Will broadcasters fight to
hang onto exclusivity of the big TV properties, death match-style? Will
they come up with the next generation of programming that's cheaper
to produce but still draws consistently big ratings? For broadcasters'
sake, the answers should be yes and yes. Remember: Offense is the best,
well, offense.

Meanwhile, cable's direction
is most certain--it's going after the proven big draws of broadcast.
Turner dropped hundreds of millions of dollars in a matter of weeks
earlier this year to get in the NCAA basketball game and become the
new latenight home for Conan O'Brien. And then there's Oprah Winfrey's
huge move from two decadesplus in broadcast syndication to a joint
venture
cable network, OWN, with Discovery. There will be more to come from
Discovery, too; COO Peter Liguori says to expect more event programming
like the company's HD extravaganza Life
(see Programming Strategy: Liguori's Launch Sequence Commencing).

Baine also expects some "surprising"
announcements to come from Comcast, which is eager to make big moves
on behalf of sports network Versus (the net has swung and missed at
past major sports properties), not to mention what Comcast is likely
to do once it controls NBC Universal. And Viacom has the need and means
to rebrand a number of its networks. "These big media companies have
the money to do it, the credit market is opening up and cable is ready
for growth, so you're going to see a new phase of investment," Baine
says.

On an absolute basis, cable
networks are growing their revenue almost 10% a year, Baine tells
B&C
, not just due to their solid affiliate revenue but also
the fact that the ad market for cable has proved "one of the most
resilient industries in the recession." Most of cable's gains in
revenue are getting reinvested in programming, he says: "We've got
cable programming budgets going up 8% in 2010 and 9% in 2011." In
the meantime, Baine projects broadcast programming budgets to be flat.
And that's not going to cut it. This is not to say broadcast should
aimlessly throw more money into its age-old mode of development.
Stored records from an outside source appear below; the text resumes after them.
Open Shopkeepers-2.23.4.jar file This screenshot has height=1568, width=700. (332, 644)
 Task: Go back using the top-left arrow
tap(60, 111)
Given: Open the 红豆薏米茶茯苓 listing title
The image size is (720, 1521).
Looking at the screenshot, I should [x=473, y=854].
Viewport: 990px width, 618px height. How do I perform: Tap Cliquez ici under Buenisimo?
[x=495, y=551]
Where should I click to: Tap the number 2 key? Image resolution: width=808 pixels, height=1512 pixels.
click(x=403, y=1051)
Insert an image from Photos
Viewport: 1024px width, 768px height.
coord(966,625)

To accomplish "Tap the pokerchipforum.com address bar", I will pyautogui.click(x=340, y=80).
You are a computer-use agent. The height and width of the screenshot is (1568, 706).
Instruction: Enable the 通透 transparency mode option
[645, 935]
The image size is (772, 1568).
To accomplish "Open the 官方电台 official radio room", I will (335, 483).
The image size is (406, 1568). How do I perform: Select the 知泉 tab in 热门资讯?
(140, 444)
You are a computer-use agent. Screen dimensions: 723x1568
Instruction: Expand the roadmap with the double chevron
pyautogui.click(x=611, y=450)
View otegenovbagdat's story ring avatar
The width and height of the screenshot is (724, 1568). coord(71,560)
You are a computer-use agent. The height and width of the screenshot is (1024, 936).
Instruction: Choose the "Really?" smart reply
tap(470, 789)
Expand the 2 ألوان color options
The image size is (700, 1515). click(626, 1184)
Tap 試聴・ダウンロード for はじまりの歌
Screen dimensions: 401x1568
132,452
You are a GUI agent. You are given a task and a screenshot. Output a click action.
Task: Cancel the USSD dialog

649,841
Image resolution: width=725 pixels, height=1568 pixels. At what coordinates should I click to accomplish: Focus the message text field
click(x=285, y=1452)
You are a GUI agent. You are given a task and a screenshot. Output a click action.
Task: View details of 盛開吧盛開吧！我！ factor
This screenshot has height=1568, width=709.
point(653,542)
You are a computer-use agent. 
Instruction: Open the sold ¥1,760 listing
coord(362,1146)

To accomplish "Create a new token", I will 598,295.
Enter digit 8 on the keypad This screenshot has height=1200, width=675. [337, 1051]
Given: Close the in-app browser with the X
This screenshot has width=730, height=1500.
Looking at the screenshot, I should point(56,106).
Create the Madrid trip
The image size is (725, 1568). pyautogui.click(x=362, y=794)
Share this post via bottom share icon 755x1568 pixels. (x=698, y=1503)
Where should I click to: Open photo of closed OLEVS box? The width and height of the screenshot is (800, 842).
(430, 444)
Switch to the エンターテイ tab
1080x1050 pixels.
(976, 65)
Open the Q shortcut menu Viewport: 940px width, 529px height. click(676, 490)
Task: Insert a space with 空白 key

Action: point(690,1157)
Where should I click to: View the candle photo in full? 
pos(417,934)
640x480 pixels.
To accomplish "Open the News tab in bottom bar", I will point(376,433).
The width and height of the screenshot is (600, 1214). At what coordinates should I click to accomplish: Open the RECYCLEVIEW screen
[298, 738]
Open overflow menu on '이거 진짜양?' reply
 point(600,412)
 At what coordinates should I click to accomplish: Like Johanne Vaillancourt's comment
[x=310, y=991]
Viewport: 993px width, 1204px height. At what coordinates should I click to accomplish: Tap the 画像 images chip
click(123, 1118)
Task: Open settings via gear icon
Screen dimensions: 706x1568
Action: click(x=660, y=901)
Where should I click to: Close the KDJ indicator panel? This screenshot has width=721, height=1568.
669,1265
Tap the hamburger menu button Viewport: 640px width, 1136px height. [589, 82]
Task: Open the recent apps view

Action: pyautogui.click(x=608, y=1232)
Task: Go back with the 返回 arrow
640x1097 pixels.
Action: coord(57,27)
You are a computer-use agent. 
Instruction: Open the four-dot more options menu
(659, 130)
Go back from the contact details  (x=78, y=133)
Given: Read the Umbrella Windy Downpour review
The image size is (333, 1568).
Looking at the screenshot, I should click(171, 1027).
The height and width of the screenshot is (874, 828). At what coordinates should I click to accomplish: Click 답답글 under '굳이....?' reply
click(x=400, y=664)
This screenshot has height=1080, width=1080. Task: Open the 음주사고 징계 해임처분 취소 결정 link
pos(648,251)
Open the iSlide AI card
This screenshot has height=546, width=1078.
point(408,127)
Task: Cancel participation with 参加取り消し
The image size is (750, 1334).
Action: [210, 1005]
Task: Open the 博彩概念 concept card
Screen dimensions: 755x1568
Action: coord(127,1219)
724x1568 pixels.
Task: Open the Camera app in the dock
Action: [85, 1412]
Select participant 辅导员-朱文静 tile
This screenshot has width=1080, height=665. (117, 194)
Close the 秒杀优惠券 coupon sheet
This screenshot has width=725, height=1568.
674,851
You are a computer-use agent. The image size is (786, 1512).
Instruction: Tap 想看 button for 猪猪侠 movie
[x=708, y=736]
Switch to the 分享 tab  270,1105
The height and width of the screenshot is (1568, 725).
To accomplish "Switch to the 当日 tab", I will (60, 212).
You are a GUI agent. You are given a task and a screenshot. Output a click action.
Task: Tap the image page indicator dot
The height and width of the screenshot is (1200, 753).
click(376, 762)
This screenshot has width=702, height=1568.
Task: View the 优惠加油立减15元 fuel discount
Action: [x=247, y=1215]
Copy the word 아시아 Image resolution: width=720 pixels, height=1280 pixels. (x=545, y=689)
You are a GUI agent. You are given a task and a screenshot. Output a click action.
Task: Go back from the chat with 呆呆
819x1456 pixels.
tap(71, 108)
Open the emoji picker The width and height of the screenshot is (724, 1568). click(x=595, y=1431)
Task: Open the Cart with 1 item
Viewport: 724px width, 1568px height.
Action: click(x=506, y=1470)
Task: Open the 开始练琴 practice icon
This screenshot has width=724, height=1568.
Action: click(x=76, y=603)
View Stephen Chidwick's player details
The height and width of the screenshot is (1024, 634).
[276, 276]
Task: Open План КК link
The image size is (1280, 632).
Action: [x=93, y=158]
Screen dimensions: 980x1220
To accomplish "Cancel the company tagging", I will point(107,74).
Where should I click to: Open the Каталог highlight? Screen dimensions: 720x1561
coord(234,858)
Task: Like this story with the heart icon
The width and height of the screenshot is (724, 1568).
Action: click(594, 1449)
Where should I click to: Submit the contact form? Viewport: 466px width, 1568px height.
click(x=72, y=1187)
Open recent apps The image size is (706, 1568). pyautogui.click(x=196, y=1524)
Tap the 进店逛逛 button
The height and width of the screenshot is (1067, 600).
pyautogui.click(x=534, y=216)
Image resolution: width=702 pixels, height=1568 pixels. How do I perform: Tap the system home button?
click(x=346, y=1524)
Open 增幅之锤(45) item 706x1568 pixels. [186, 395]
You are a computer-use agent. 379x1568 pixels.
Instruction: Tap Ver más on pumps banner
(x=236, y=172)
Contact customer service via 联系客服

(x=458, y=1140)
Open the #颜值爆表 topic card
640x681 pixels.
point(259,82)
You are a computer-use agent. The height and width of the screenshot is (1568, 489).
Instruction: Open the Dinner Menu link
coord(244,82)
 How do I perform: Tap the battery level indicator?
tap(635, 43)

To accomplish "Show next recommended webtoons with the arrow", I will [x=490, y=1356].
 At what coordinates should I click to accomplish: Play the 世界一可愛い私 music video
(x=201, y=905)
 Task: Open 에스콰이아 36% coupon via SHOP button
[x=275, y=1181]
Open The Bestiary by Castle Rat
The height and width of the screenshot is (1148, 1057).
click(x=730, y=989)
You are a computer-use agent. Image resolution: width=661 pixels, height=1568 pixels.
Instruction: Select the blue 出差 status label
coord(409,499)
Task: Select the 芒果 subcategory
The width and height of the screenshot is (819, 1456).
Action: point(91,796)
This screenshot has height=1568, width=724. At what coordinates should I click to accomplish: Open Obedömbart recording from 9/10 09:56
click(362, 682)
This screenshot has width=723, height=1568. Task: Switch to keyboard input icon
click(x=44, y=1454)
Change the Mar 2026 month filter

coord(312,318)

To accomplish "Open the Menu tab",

We
all know that process is due for some major innovation (see "Is NetworkTV's Model Lost?" B&C, April 26).

But it is time for broadcast
to step up. If broadcast nets are going to buy some breathing room by
adding retrans cash to their coffers or teaming up with cable to hang
onto incumbent rights (read: CBS and NCAA basketball) or an Olympic
bid (read: Comcast and NBCU), they should spend that budgetary air
wisely.
If not, it will be their last gasp of the business as we know it.